In the 10 years since she labored beside that smoking pit, Cowart worked as founding co-director of the Episcopal Diocese of Louisiana's Office of Disaster Response in the aftermath of Hurricane Katrina and wrote a book, "An American Awakening: From Ground Zero to Katrina the People We are Free to Be." She also served as senior adviser for Missional Leadership Programs for the Louisiana diocese, developing and teaching a course introducing young adults and seminarians to new models of relational leadership and community organizing. On Sept. 11, she will preach at services in England at Grosvenor Chapel in Mayfair (which will be broadcast by the BBC) and at St. Paul's Cathedral and Westminster Abbey in London. In late August, she also was preparing to be interviewed about her Ground Zero experiences for a BBC program called "Beyond Belief" that will feature four weeks of theological discussions about Christian-Muslim relations.

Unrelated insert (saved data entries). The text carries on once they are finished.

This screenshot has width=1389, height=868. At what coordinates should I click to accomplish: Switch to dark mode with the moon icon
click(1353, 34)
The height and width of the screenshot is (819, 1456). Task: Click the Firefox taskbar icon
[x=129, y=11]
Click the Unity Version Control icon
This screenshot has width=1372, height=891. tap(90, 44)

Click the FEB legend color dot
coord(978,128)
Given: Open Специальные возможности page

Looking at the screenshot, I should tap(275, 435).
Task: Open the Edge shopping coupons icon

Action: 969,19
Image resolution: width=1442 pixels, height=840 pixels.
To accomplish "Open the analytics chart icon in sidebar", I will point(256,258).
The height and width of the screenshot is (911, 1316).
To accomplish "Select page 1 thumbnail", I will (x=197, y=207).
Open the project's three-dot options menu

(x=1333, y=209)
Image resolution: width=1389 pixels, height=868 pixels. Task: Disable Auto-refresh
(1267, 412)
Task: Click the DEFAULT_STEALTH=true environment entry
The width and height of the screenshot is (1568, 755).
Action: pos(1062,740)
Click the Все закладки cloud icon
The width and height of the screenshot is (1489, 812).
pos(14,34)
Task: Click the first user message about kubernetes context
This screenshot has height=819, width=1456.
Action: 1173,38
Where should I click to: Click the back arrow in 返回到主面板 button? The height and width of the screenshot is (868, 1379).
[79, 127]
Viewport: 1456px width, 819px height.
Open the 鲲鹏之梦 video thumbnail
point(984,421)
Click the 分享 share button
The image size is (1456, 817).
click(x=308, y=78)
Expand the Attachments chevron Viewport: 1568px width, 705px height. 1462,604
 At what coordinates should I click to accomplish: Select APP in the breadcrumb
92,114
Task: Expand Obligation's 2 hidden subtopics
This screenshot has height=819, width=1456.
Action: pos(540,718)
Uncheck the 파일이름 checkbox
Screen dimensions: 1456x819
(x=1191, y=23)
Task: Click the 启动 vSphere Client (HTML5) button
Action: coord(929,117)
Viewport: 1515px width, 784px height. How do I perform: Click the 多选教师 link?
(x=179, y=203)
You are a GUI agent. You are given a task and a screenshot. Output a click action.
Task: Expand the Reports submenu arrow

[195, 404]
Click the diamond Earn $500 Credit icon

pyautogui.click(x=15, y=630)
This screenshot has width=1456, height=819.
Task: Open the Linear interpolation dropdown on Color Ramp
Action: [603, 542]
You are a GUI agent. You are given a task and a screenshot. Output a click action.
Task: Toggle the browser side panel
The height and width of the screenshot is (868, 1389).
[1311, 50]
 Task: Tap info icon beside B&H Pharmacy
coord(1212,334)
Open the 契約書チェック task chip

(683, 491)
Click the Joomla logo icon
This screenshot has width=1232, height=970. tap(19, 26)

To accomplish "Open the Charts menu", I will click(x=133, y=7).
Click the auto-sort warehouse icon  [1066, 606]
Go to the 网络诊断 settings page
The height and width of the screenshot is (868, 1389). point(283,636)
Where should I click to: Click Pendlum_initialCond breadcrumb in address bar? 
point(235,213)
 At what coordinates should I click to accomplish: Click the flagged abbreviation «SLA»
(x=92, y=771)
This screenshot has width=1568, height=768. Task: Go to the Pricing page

"St. Paul's still remains a kind of ultimate experience for me because of the really profound sense that we had collectively at the end that we had been in some kind of training and that the experience there had been a preparing for something … the emergence of some kind of faith community of the future," Cowart said. Her post-Katrina work furthered that "training," she said, "that I think is really about new paradigms of leadership and … how that applies within a church."

A new school of leadership theory is emerging – sometimes called social process activism or socially transformational leadership – that focuses on the kind of leadership that emerged at St. Paul's after 9/11, she said. "What happened there is incredible testimony to what this kind of leadership can be and do in the world."

"The neat thing about being at FTE now," she added, "is that we're developing trainings and enrichment and opportunities for leaders across all the Christian denominations to get steeped in this stuff."

"Ever since the experience on and after 9/11, I've had a very strong sense of hope about our collective spiritual evolution," she said. "But I think what I realized from New Orleans was that unless we developed a paradigm of leadership that aided all of us in our spiritual evolution … we were never going to get there."

Burnham's experiences on 9/11 and at St. Paul's also influenced his ministries in the ensuing decade. They included organizing a Trinity Institute conference on Naming Evil in 2004; leading conferences on compassion and sacred activism as a "senior fellow" of the Institute for Servant Leadership (now merged with the School for Servant Leadership) in North Carolina, where he now lives, from 2005-2010; and developing a training curriculum called "Relational Leadership" to help young adults create "the kinds of authentic communities that they know intuitively to be the future of the church."

"I'm still pursuing all of the revelations that I had as a result of 9/11," he said.